As the rapid emergence of digital technologies has lowered the barriers to entry accessibility and created more choices and ever when choosing an enterprise resource planning (ERP) system. So you have finally chosen the ERP solution which works best with your business. From what you can find on the web it sounds pretty easy—defines your project objectives, selects the right ERP solution, implements the ERP system, runs some tests, gets your staff trained and that’s it. Everything will be on track.
Or is it?
Choosing the right ERP solution, it’s just a half of the task, while the other half is to get the most out of your system by starting on implementing the ERP system in the right manner. Many small businesses underestimate the amount of resources with the ERP implementation. They fail to allocate enough time and resources into the whole project. Business owners need to understand this is a huge undertaking and it involves a big step in your business operation.
During the ERP implementation, the important factor that often overlooked is training of the end-users that means the training of the people that ultimately responsible for using the tool to get work done. So it’s always better to overestimate and ‘over-ready’ for an ERP project. To prepare you for this, I’ll talk about the key aspect prior to the ERP implementation: human factor.
It’s a big leap for both employees and company when adopting new software in the business operations. An effective implementation of ERP involves many different moving parts working together to ensure success. This is a period that is often fraught with challenges such as some employees may just want to remain the traditional way while others may need some time to learn something new. This transition can simply be addressed and changed through conditioning by focusing on these two parts.
- Build a dedicated project team
- Adapt the training to the team
Develop a project team
A successful ERP implementation starts with assembling the right project team. It is essential to put one person-in-charge of communications in the team who takes responsibility for devising a timeline and communicating important information to all the team members. When you can make your A-team, you can ask the following questions.
- Who has deep insights into all departments and has a better understanding of the core business processes?
- Who has the organizational and management skills such as prompt, agility, good communicator? Who is tenacious enough to asses the progress till the end?
- Who is the person that could benefit most from the system?
Another key of a successful team is clear responsibilities of each team members as employees in a small business tends to wear multiple hats sometimes it might be some unclear what role everyone has to play. Building a great team not only takes a framework of clear expectations and timelines, leadership also plays a fundamental role. Leaders must make sure team members are [kept] fully up-to-date on project progress at all times. It should work just more than a quick briefing. For instance, set up a regular meeting every week to ensure the continuous flow of information and maximum project transparency. Remember that the earlier you start preparing your team to turn on the switch, the more transparent and seamless the change will be.
Adapt the training to the team
Companies should understand the fact of not all employees is enthusiastic about the ERP implementation. After all, the business operation and responsibilities are changing—this change is often met with fears and resistance. Therefore, it is extremely important to communicate with each individual on how they could benefit from the implementation of ERP through workshop and training, right before the system is close to being for use. When they could understand the need for change, they are equipped with the right mindset for moving from fear to embrace changes in the business environment.
Not all employees are self-learners
ERP training can take up a lot of time between technical training and convincing employee to adapt the change. Most of the companies adopt an attitude that employees will ‘learn with time’. In fact, this is a completely wrong notion. Without proper guidance, the learning curve is prolonged or even flattened.

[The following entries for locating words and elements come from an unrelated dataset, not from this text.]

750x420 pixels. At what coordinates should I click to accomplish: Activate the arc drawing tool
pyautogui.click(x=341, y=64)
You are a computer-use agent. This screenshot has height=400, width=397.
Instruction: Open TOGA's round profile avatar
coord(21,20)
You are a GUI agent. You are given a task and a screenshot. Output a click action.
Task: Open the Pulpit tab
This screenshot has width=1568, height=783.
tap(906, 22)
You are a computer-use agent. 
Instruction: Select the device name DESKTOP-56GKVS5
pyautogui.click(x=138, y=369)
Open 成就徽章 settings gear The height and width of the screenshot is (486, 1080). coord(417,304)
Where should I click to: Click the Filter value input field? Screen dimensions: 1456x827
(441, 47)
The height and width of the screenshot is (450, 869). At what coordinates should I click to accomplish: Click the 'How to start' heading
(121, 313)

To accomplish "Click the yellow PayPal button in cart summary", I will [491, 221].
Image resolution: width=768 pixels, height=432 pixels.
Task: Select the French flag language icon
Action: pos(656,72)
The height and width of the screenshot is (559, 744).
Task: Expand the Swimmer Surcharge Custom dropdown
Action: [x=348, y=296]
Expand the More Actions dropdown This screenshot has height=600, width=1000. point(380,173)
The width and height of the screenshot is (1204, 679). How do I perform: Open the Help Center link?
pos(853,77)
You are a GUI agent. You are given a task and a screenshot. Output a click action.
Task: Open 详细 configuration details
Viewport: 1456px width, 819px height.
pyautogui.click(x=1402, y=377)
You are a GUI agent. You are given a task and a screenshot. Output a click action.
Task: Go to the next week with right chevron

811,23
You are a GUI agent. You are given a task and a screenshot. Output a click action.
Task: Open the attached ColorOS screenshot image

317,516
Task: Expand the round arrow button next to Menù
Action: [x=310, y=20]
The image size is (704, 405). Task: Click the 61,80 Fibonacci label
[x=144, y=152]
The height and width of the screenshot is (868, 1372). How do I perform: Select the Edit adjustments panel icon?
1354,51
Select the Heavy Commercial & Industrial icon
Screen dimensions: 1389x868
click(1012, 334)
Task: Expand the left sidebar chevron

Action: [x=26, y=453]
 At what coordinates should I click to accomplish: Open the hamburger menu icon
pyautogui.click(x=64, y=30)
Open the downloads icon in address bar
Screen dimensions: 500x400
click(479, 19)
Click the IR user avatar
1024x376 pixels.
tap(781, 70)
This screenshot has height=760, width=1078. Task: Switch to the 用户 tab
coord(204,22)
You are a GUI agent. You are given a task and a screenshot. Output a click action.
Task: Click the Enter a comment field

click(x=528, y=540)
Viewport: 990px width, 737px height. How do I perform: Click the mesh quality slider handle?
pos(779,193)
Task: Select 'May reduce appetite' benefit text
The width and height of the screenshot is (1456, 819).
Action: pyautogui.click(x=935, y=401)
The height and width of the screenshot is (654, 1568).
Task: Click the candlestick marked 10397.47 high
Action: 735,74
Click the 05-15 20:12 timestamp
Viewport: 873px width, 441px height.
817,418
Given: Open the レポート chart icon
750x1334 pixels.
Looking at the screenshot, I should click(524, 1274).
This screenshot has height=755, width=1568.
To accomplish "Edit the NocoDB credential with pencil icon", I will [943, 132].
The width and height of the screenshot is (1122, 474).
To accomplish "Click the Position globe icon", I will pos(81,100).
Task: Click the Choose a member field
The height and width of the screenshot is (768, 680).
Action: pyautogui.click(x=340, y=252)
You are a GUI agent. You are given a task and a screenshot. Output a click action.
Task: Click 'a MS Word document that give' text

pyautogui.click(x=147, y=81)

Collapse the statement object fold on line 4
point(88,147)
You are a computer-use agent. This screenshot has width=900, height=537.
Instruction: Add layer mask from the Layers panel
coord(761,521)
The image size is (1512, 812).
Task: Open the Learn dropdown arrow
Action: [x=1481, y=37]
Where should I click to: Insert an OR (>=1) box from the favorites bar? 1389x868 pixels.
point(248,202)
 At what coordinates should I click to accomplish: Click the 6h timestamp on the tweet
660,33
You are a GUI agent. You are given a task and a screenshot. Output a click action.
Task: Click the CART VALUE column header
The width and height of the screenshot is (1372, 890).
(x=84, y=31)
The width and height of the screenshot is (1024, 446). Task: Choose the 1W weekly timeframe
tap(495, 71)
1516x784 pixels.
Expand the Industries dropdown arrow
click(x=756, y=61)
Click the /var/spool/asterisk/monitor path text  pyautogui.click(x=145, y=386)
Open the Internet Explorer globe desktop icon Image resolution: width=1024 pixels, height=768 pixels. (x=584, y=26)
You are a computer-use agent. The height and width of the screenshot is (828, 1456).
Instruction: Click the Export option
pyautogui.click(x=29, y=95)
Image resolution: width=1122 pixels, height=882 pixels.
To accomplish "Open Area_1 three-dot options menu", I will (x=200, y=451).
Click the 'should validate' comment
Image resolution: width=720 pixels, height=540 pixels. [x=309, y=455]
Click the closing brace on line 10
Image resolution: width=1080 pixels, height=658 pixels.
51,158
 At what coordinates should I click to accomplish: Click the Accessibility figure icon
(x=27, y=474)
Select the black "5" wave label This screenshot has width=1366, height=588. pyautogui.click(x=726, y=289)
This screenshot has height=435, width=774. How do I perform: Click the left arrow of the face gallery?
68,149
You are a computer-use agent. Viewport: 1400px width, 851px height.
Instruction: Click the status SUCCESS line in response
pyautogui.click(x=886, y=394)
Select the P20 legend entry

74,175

Some small business see training as a cost not investment, hoping their staff gain knowledge by browsing Youtube tutorial videos or learning through free online learning sites.
Some even take advantage of their ERP’s partner helpdesk support as a replacement of training.
There’s a huge problem with these approaches.
Self-learning doesn’t fit all individuals. The implementation team must understand everyone has different learning methods—some people may learn best through visuals, others through hearing and still more from taking notes. Self-learning may sound a cost-effective idea however, sometimes end up causing them to spend more time on minor tasks instead focusing on their expertise.
Just think of the hours your employees wasted on figuring out the system, it is better to arrange some proper trainings in order to let your business experiences a seamless transition into the ERP system.
If you have any inquiries or concerns about your employee’s capabilities, seeking expertise is the best way as they are able to advise you on providing the effective training approach for your employees. Here
Reward the early adopters
Multiple studies shown that when it comes onboarding new processes a positive reinforcement is proved to be more effective over penalties and disciplinary action. I couldn’t agree more on this, here’s a real-life example.
When the ERP system was first introduced in my previous company, almost all of the employees resisted using the system as they had to spend more time to get used to the functions in order to complete their work. After that, the reward came in, everyone became so eager looking for ways to improve the system.
With this recognition program, it turns out not only the employees willing to adopt new tool with rewards in place, but they’ll be more satisfied overall. Keep in mind rewards don’t always have to be financial. Sometimes, a use combo of recognition and rewards will bring powerful impact to the employee.
Success is contagious, when you share the success of one department on how they get the most returns from using ERP, you increase the potential of ROI from ERP as you inspire others to use it in new ways. While going through the implementation stage of the new system, be open to assisting the end users and quick to celebrate those early victories so the new system can propel to the new wave of efficiency.